We hope that the flexibility on the coat of arms of the Empey surname will not be taken as a lack of seriousness on our part, since we are constantly investigating to be able to offer the most rigorous information possible on the Empey coats of arms. However, if you have more information about the Empey heraldry, or you notice an error that needs to be corrected, please let us know so that we can have the biggest and best information on the net about the Empey coat of arms, explained in a simple and easy way.

  • Aguila explained. - 1. It is applied to eagles when they have two heads, and extended wings. According to some authors, such as Father Menestier, he understands this term to all the aguilas that have extended eagles.
  • Avis, order of the Avis - 1. Military Order already extinguished, founded in Portugal in 1162, also called Order of San Benito de Avis. Bring Flordelisada Cruz of Sinople. (V. Alcántara).
  • Band-Sempalo - 1. Piece that results from the union of the band and the lower half of the stick.
  • Boiler - 1. Figure that generally carries the handles raised and sometimes gringolate. It is usually painted saber.
  • Boss in chief - 1. Curvilíneo triangle that has its vertex in the center of the shield and its base at the top of it.
  • Cabo de Armería - 1. It is said of the main relative, head of his lineage in Navarra. Also called Palacio Cabo. (V. Cabo de Armería).
  • Cantado - 1. When a main piece is accompanied by another in the cantons of the shield. Generally the Cross or the Sotuer accompanied by four pieces or figures arranged in the flanks between the arms 2. It is said of four figures or furniture placed in the four
  • Dolphin Crown of France - 1. It differs from the Royal of France by having in place of eight headbands, four dolphins, whose united tails are closed by a double flower of lis.
  • Explained - (V. Expaste).
  • Lord - 1. Honorary title with which members of the high English nobility are distinguished.
  • Oak - 1. Tree that is represented with bone trunk and tortuous branches. Everything is usually presented with sinople, natural, engaged. Symbol of solidity, strength, virtue and resistance. The medieval heraldic oak is represented with trunk and four cross bran
  • Quartered - 1. Term used by some old heraldists to define the quarter. (V. Quarter).
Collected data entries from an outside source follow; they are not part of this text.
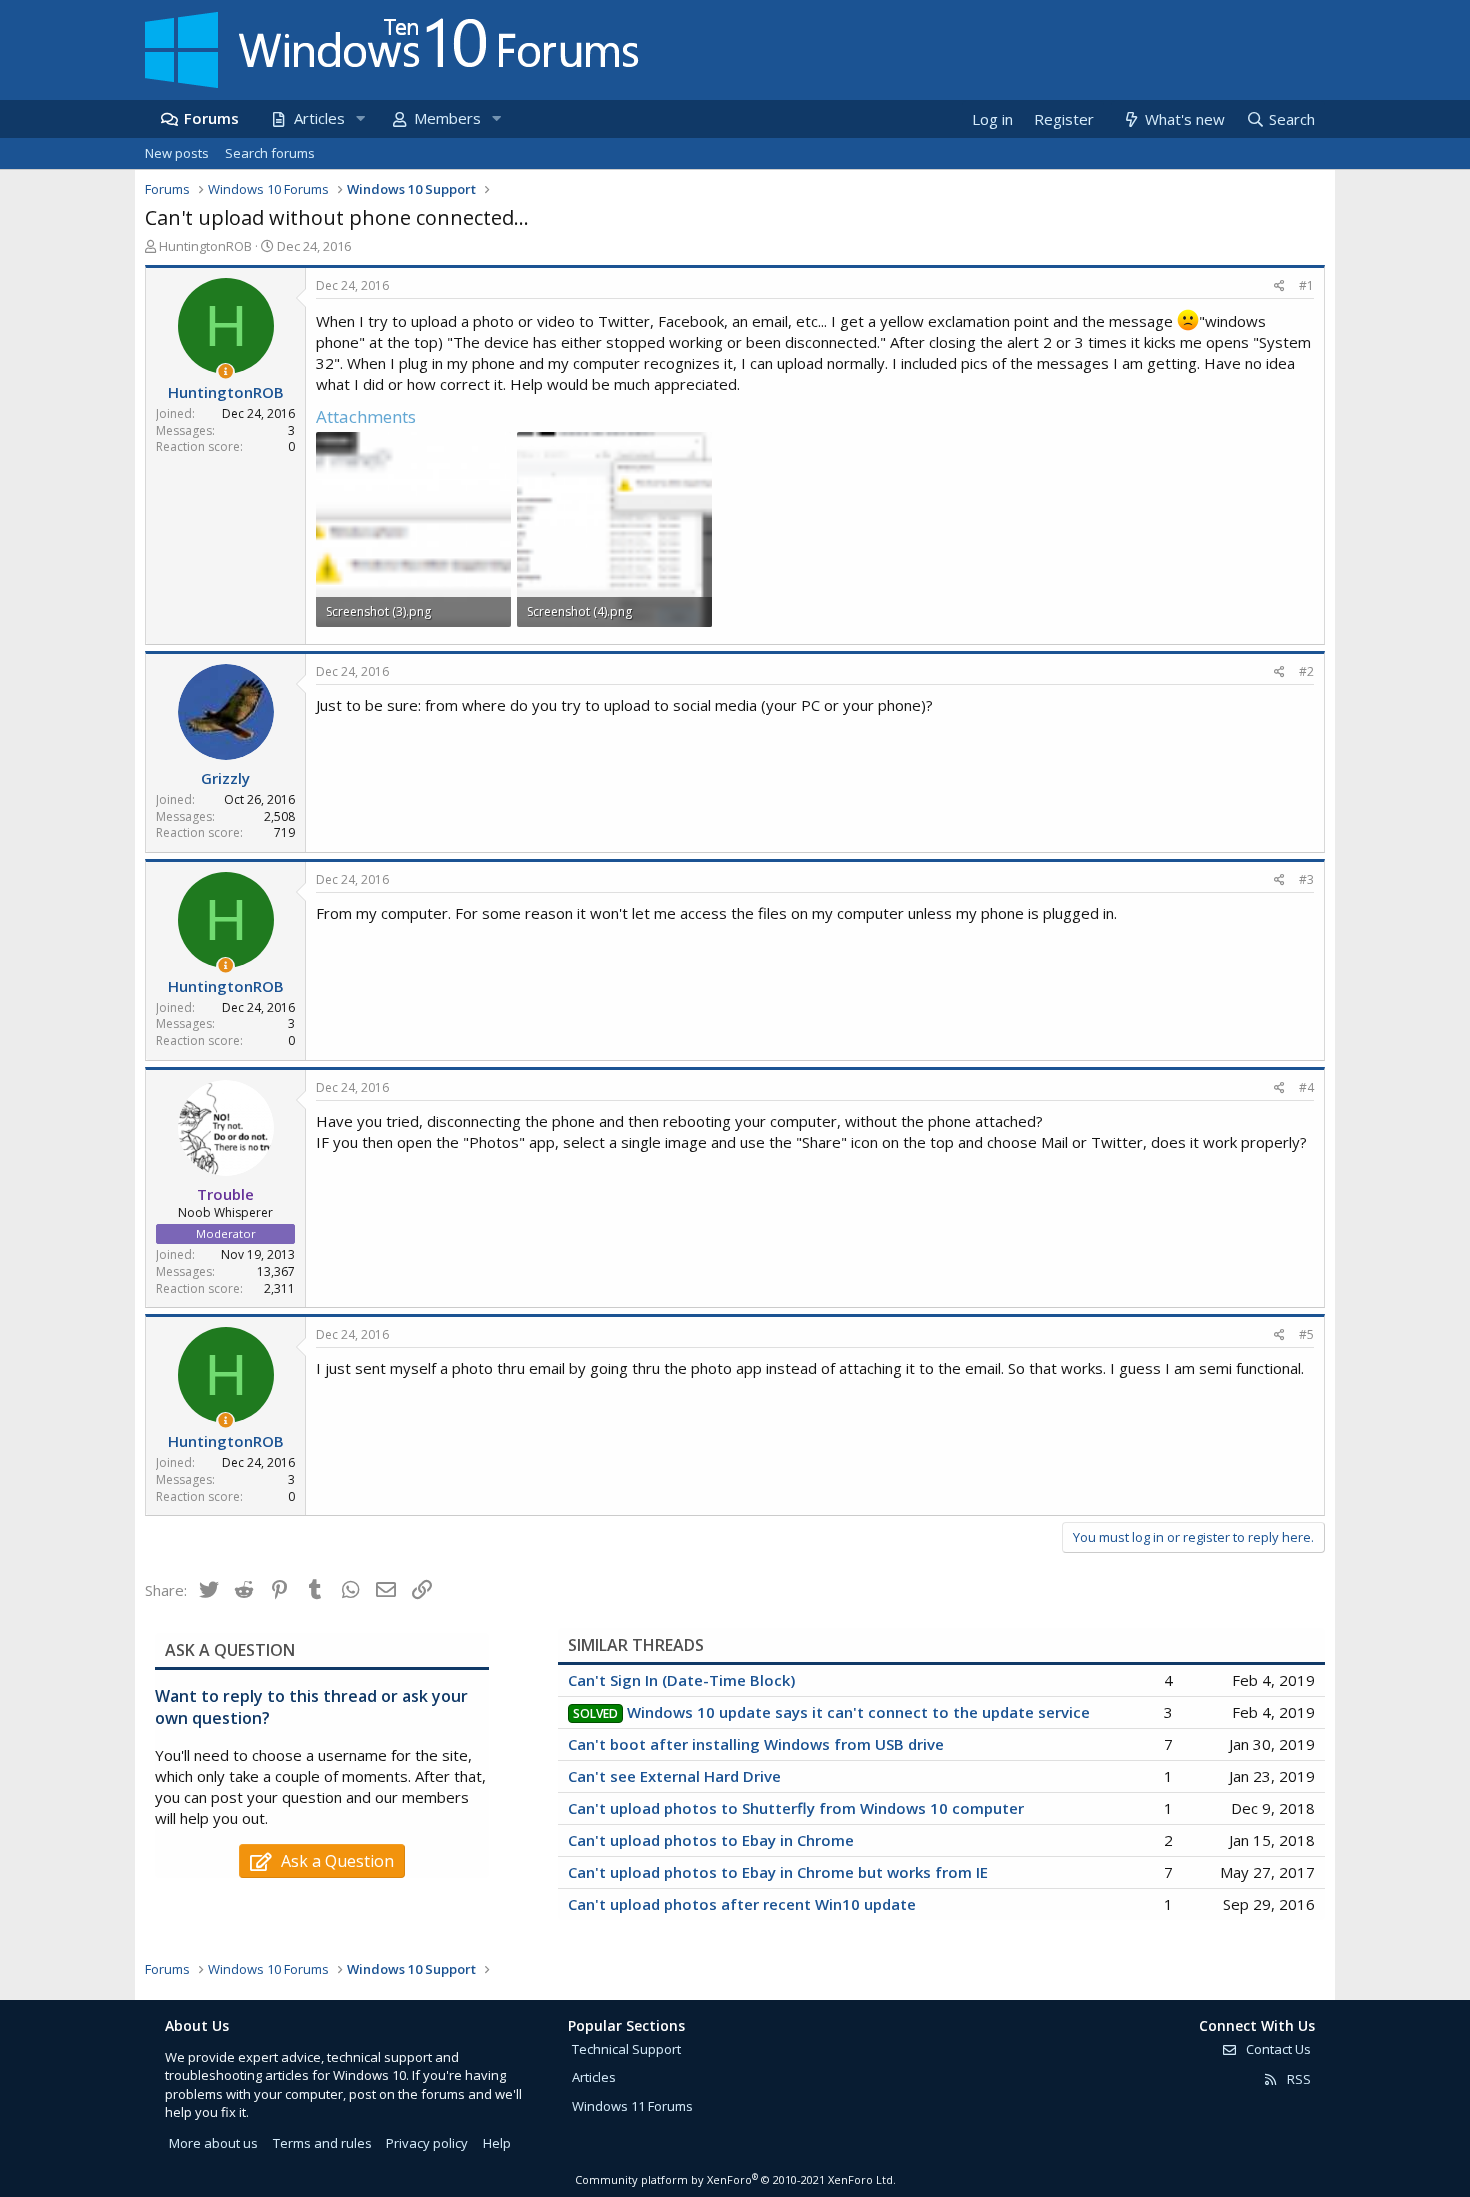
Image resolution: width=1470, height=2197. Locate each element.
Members (447, 118)
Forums (211, 118)
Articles (319, 118)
  • Rooster - 1. Ave. Its regular position is the profile, it is said created or barbelled. It is also said singer, when drawing with an open beak, and daring if he lifts the right leg.
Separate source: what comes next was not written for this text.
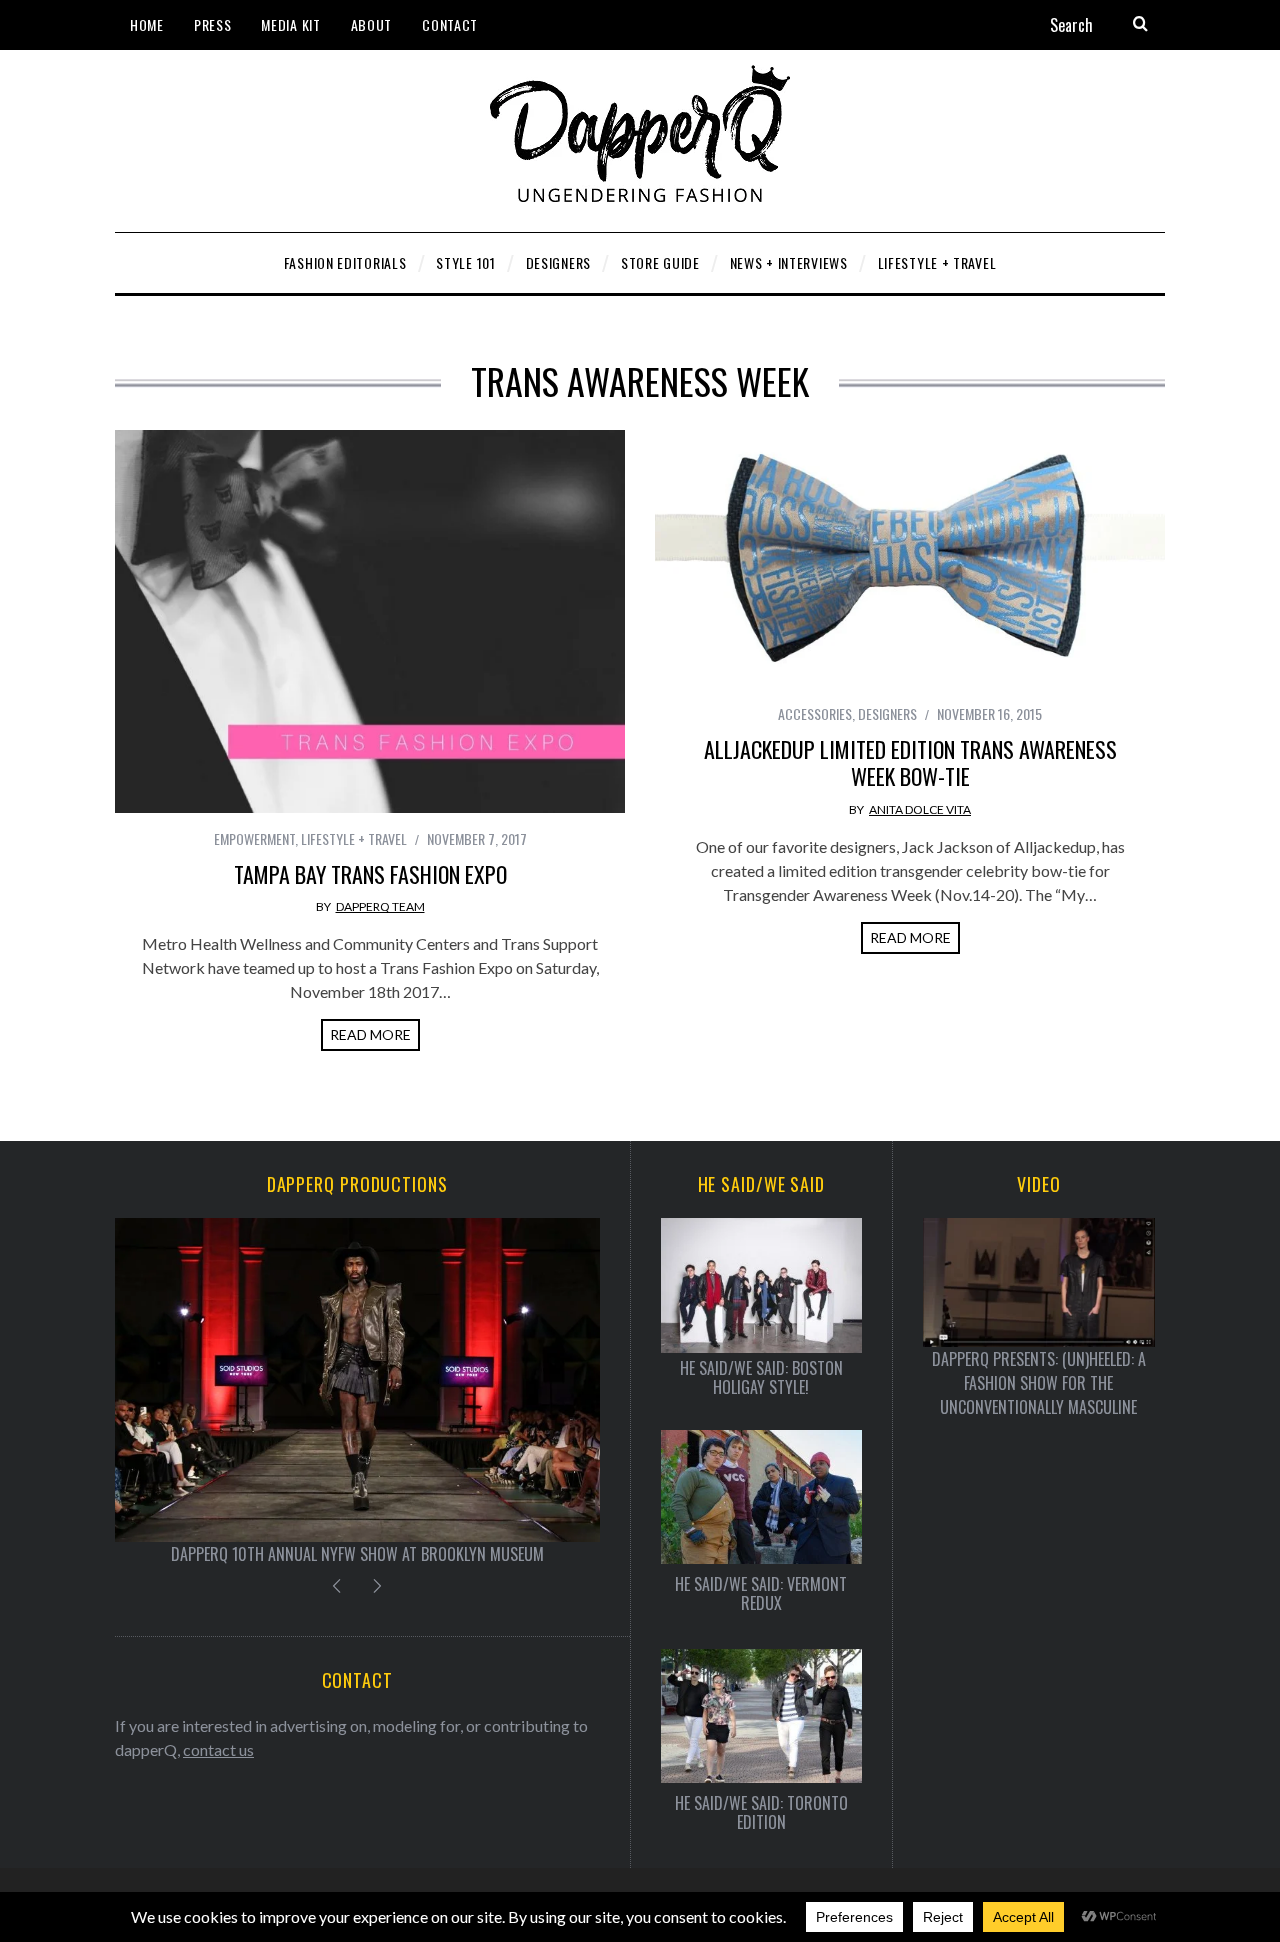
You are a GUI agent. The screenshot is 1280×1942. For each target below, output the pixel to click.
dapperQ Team (380, 906)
  • Royal Crown of Poland - 1. Similar to the Spanish, surmontada of a silver eagle.
  • trimmed - 1. The pieces whose ends do not touch the edges of the Blazon. 2. It also said of the blade, cross or piece that does not touch the edges of the shield. (V. shortened).
  • Tripled cross - 1. Cruz formed by three horizontal crossbars that cross the vertical or central crossbar. Similar to papal.
  • Vallea - 1. Big neck clothing and returned on the back, shoulders and chest used especially in Flanders (Belgium) and introduced in Spain in the 16th century.
  • Wave verado. - 1. Said see that without being silver and azur follow the order of seeing that are represented forming waves.